- **Problem to work on**
Print, please, exactly the lines from the one with "908x270 pixels." through the final line of the data below, with both ends included and the pictures left out.

- **Record excerpts**
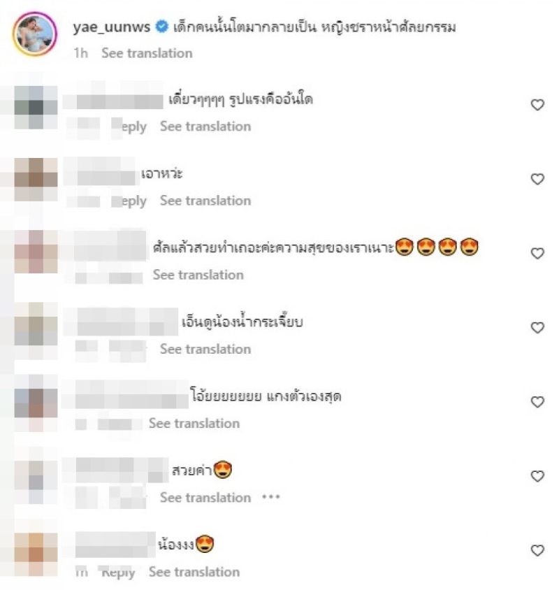Open the three-dots menu under 'สวยค่า'

click(271, 497)
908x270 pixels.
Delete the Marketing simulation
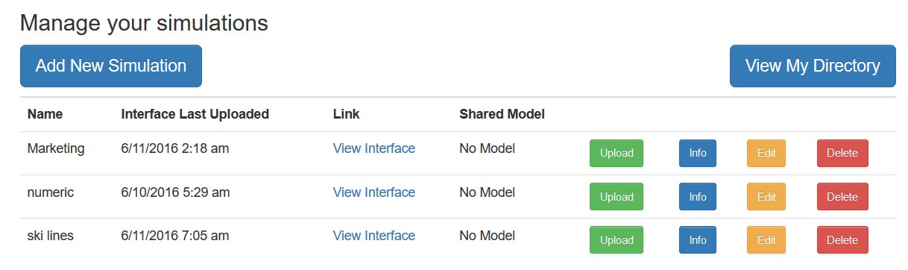tap(842, 153)
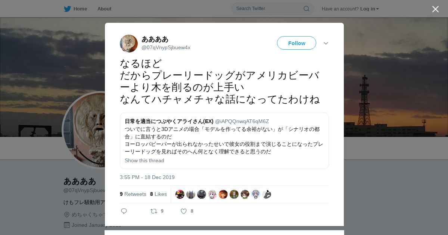The height and width of the screenshot is (235, 448).
Task: Open the tweet timestamp 3:55 PM - 18 Dec 2019
Action: click(x=147, y=177)
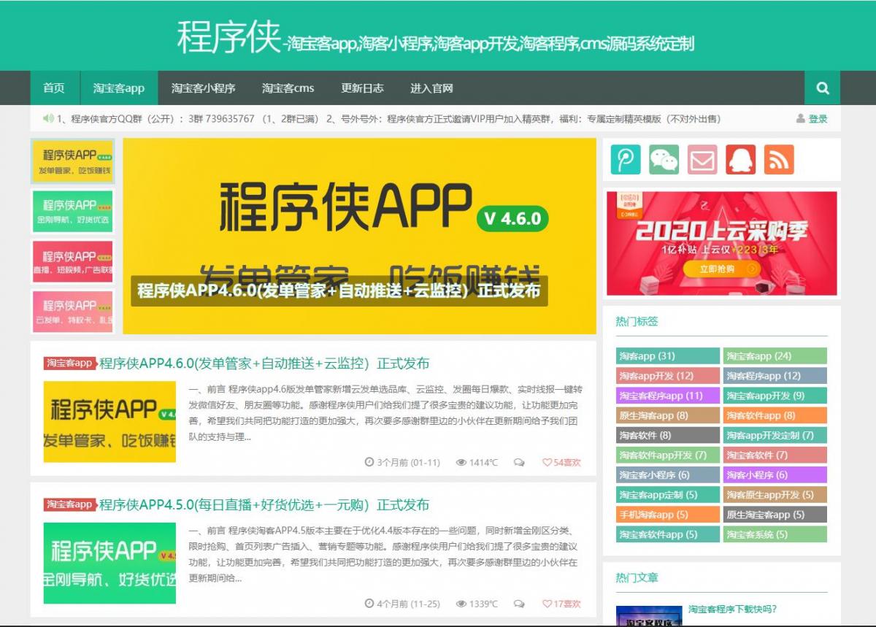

- **Exercise output**
908x270 pixels.
Delete the Marketing simulation
tap(842, 153)
The height and width of the screenshot is (235, 448).
Task: Open the tweet timestamp 3:55 PM - 18 Dec 2019
Action: click(x=147, y=177)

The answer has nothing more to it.